## Consigne A:
Répondez aux questions suivantes d'après le texte sur la demande de PCH :
(i) À quelle date la décision de la CDAPH a-t-elle été confirmée après un recours administratif ?
(ii) Quel taux d'incapacité le texte mentionne-t-il ?
(iii) À quelle période le choix de l'AAEH et de son complément a-t-il été effectué ?

Contexte de la Demande

Par courrier recommandé daté du 6 mai 2024, [R] et [W] [L] ont saisi le tribunal judiciaire de Marseille pour contester la décision de la CDAPH des Bouches du Rhône, qui a rejeté leur demande de prestation de compensation du handicap (PCH) pour leur fille [U], née le 5 janvier 2008. Cette décision a été confirmée après un recours administratif le 11 avril 2024.

Arguments des Demandeurs

Lors de l’audience du 18 septembre 2024, [R] et [W] [L] ont soutenu que le handicap de leur fille, atteinte de trisomie 21, nécessite la présence constante de sa mère. Ils ont précisé que l’état de santé de [U] est stable et qu’elle bénéficie d’une allocation pour l’éducation de l’enfant handicapé (AAEH) avec un taux d’incapacité de 80%.

Position de la MDPH

La MDPH a reconnu l’éligibilité de [U] à la PCH, mais a souligné que les parents avaient choisi de bénéficier de l’AAEH et de son complément, qui ne peuvent pas être cumulés avec la PCH. Ce choix, effectué en octobre 2022, a conduit au rejet de leur demande en l’absence d’éléments nouveaux.

Conditions d’Accès à la PCH

Pour bénéficier de la PCH, il est nécessaire de remplir certaines conditions, notamment résider en France et être atteint d’un handicap générant des difficultés dans la réalisation d’activités essentielles. La PCH peut inclure des aides humaines, techniques, ou spécifiques, et son attribution est personnalisée.

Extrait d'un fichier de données

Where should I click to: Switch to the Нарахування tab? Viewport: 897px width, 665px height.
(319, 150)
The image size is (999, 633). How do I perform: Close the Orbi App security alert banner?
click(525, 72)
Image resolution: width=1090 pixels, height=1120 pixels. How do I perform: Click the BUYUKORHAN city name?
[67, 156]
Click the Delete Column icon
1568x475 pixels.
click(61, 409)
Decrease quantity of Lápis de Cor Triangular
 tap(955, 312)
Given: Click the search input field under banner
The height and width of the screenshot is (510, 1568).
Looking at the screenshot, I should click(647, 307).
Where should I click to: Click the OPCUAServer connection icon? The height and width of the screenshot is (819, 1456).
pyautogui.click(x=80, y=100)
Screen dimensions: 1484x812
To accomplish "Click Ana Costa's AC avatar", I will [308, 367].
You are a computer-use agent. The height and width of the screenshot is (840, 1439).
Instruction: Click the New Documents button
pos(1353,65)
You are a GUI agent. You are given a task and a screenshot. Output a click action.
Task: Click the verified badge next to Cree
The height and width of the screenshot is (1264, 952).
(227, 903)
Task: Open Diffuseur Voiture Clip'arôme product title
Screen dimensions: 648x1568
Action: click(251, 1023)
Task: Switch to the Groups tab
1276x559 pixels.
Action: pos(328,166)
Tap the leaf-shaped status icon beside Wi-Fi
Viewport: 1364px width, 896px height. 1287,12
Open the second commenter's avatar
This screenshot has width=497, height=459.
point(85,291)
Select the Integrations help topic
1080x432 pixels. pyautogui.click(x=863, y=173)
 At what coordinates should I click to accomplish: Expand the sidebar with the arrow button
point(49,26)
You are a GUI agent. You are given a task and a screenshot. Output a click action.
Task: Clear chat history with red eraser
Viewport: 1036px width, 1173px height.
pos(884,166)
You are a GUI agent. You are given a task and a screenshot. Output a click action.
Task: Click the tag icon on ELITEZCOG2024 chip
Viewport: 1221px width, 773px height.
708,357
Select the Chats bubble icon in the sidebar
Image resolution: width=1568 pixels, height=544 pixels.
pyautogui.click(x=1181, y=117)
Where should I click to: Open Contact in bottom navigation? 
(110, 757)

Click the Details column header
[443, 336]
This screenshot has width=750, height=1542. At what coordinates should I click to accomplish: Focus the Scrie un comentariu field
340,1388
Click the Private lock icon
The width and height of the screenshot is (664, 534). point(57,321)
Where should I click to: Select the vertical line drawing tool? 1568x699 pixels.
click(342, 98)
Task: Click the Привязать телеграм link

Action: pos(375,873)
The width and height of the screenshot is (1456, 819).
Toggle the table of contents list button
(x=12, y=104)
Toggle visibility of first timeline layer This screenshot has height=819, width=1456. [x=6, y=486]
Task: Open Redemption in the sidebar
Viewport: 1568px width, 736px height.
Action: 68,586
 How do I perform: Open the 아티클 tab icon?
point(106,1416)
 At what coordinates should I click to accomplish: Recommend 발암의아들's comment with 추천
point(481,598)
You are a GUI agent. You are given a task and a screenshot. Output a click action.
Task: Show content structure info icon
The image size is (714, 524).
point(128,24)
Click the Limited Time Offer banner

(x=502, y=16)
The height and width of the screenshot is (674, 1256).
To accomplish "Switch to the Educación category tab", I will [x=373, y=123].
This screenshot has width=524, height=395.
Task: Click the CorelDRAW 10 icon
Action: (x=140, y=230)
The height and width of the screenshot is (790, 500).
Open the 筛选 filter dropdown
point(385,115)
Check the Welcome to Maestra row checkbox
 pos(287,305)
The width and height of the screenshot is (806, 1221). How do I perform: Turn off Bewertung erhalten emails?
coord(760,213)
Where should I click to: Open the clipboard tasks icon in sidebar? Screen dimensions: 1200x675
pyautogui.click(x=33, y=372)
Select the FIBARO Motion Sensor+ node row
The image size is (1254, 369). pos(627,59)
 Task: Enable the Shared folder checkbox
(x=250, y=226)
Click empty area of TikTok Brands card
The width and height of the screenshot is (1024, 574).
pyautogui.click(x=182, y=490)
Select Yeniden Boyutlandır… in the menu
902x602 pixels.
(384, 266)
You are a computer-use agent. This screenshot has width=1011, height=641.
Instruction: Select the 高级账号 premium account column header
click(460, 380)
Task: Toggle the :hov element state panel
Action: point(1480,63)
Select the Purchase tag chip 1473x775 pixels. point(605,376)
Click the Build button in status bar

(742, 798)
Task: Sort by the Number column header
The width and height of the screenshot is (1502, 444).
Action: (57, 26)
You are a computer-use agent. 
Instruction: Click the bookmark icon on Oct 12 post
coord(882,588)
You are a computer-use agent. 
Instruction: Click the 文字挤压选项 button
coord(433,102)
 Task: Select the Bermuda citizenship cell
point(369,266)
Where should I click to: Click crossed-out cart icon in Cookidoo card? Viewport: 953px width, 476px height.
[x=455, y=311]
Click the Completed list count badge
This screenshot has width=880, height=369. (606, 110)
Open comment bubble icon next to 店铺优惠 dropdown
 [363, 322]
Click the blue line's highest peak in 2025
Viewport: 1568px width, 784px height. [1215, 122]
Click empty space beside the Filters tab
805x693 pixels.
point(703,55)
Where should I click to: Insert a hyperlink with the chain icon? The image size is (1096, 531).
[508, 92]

## Consigne B:
Présentez sous forme de liste numérotée les lignes des enregistrements, en commençant par celle qui contient « Task: Enable the Shared folder checkbox » et en terminant par celle qui contient « Action: point(1480,63) », ces deux lignes comprises. Omettez les lignes vides.

## Corrigé A:
(i) Le 11 avril 2024.
(ii) 80 %.
(iii) En octobre 2022.

## Corrigé B:
1.  Task: Enable the Shared folder checkbox
2. (x=250, y=226)
3. Click empty area of TikTok Brands card
4. The width and height of the screenshot is (1024, 574).
5. pyautogui.click(x=182, y=490)
6. Select Yeniden Boyutlandır… in the menu
7. 902x602 pixels.
8. (384, 266)
9. You are a computer-use agent. This screenshot has width=1011, height=641.
10. Instruction: Select the 高级账号 premium account column header
11. click(460, 380)
12. Task: Toggle the :hov element state panel
13. Action: point(1480,63)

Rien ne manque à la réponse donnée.